── Data to use

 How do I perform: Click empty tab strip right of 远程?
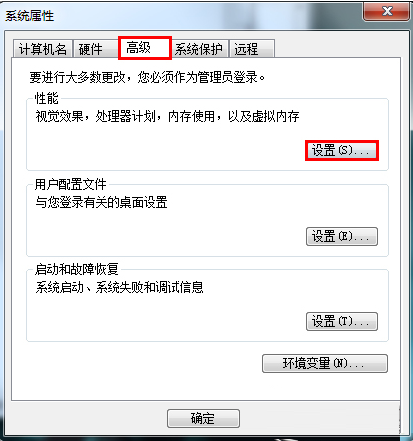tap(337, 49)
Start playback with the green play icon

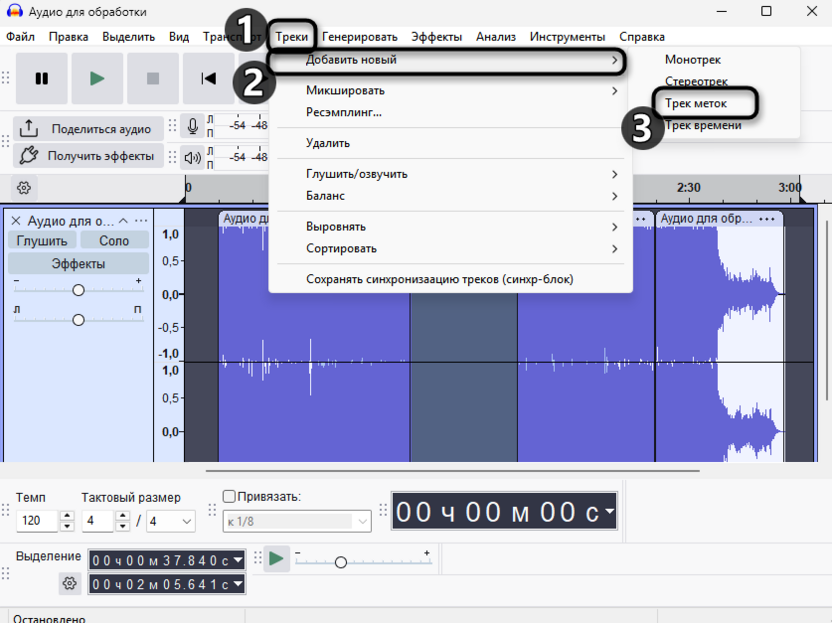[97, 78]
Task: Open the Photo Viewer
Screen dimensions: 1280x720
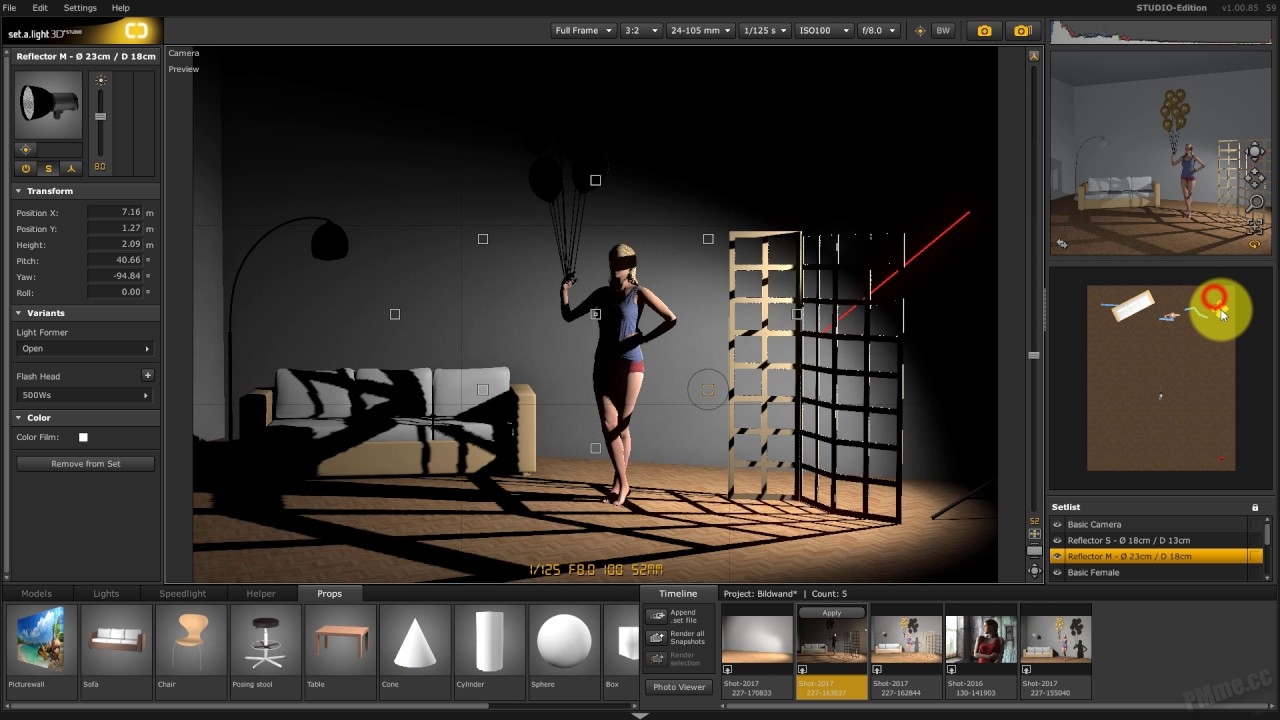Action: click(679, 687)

────
── Data to use

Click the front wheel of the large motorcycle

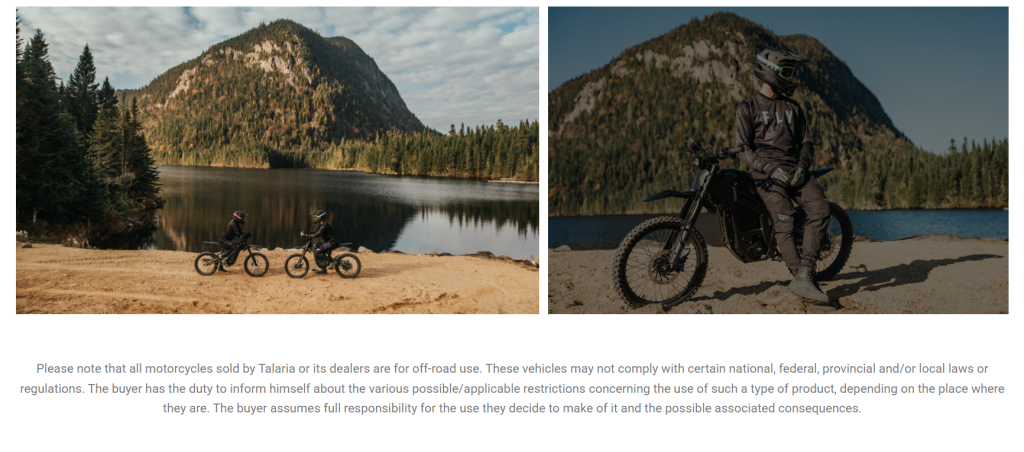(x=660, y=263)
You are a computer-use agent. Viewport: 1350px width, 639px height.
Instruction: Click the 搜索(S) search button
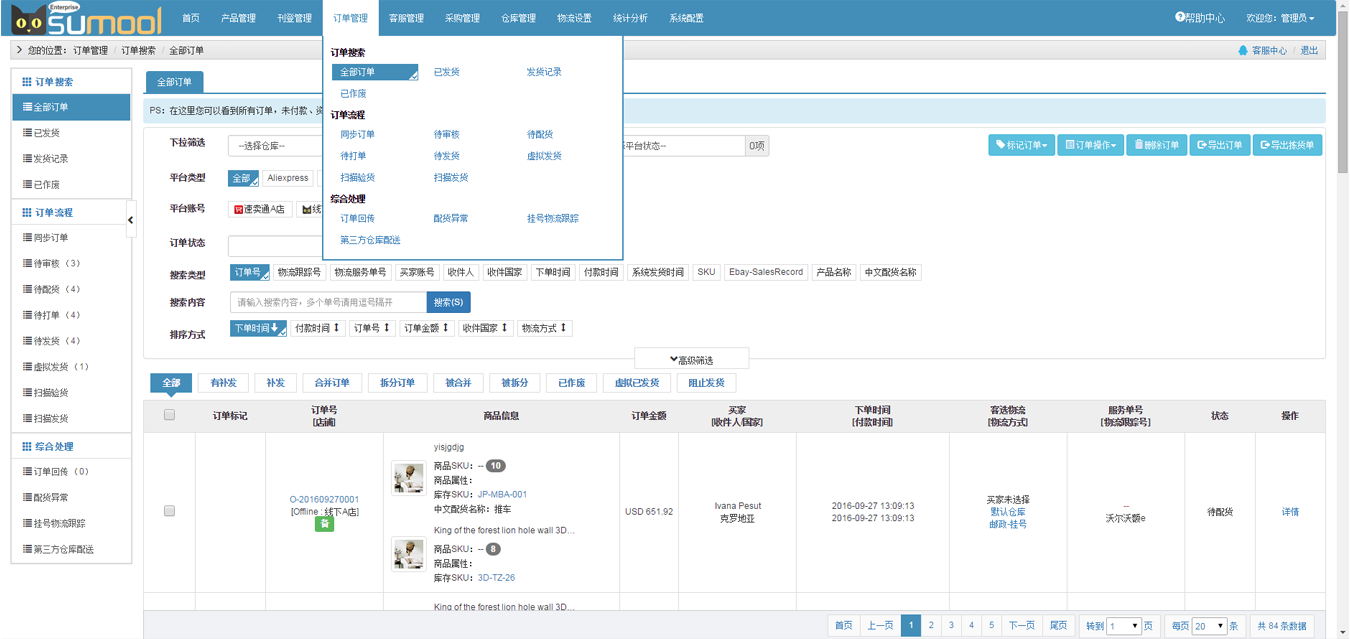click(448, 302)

────
── Data to use

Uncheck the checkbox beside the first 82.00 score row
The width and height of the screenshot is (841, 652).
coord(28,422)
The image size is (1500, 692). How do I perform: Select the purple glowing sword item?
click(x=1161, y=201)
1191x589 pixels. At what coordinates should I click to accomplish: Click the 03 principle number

────

What to produce: Return only the part of the records above that opens with the line containing "Uncheck the checkbox" and closes with the line containing "1191x589 pixels. At", ends included.

Answer space:
Uncheck the checkbox beside the first 82.00 score row
The width and height of the screenshot is (841, 652).
coord(28,422)
The image size is (1500, 692). How do I perform: Select the purple glowing sword item?
click(x=1161, y=201)
1191x589 pixels. At what coordinates should I click to accomplish: Click the 03 principle number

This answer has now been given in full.